Erschienen: 24. Februar 2012
Editorial
Stéphanie Perrochet
In Kindheitsträumen kommt der Gedanke an Unterhaltsarbeiten gar nicht vor: Wünschen sich doch so manche ein Schloss mit Märchengarten – ohne Bezug zur Pflegerealität. Die Klassiker des
Traumgartens, zum Beispiel Rosen- und Sommerblumen, englische Staudenbeete und geschnittene Heckenskulpturen, Springbrunnen und Wasserbecken benötigen aber viel Zeit, Geld und Hingabe für ihr
Bestehen.
In den vergangenen Jahren sind nicht nur die schmelzenden Unterhaltsbudgets der öffentlichen Hand und die knapper werdende Zeit des privaten Gartenbesitzers zum Thema geworden, sondern auch die
Ansprüche an einen stärker ökologisch orientierten Unterhalt von Gärten und öffentlichen Anlagen. Dieses gestiegene Interesse an einer zielgerichteten und wohlgeplanten Pflege lässt sich nicht
nur an der grossen Anzahl der Fachveröffentlichungen zum Thema ablesen, sondern vor allem an der geänderten Arbeitsweise von Landschaftsgärtnern und Stadtgärtnereien.

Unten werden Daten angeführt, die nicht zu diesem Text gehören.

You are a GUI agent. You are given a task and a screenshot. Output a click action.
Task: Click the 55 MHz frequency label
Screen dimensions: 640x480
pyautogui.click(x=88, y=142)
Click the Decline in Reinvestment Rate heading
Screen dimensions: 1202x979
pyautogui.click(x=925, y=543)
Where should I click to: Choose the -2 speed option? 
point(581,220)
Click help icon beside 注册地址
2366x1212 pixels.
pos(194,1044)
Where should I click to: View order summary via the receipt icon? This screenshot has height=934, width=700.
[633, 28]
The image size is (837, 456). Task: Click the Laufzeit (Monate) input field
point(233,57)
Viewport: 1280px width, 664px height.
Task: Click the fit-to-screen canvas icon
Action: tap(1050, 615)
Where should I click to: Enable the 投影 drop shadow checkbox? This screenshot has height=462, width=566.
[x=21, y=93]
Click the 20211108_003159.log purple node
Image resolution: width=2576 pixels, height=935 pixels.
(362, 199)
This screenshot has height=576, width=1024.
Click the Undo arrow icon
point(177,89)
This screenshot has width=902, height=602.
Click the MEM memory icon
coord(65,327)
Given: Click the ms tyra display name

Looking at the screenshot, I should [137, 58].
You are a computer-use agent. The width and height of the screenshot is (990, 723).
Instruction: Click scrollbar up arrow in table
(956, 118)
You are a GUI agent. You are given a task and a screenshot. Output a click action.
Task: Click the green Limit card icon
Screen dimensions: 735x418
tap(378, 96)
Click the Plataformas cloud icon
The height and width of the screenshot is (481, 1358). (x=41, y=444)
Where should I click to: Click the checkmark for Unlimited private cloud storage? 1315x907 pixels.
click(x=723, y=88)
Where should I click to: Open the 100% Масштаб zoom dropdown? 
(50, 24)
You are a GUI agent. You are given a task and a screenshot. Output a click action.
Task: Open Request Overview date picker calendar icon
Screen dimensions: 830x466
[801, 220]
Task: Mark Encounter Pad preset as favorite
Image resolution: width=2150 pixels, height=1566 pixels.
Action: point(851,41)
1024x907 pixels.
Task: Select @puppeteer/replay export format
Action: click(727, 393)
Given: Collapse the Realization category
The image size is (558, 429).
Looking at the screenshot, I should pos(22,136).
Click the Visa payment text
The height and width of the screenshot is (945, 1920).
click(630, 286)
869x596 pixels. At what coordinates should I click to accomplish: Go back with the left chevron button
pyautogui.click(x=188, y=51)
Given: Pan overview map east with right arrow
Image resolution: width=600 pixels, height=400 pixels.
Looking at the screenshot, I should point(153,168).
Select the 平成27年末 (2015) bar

Die sozialen Funktionen von öffentlichen Parks werden immer wichtiger. Die aus städtebaulichen und raumplanerischen Gründen gewünschte Verdichtung der Städte führt zu neuen Ansprüchen an den
urbanen Freiraum. Grössere und stärker genutzte Grünflächen erfordern eine kostengünstige Pflege.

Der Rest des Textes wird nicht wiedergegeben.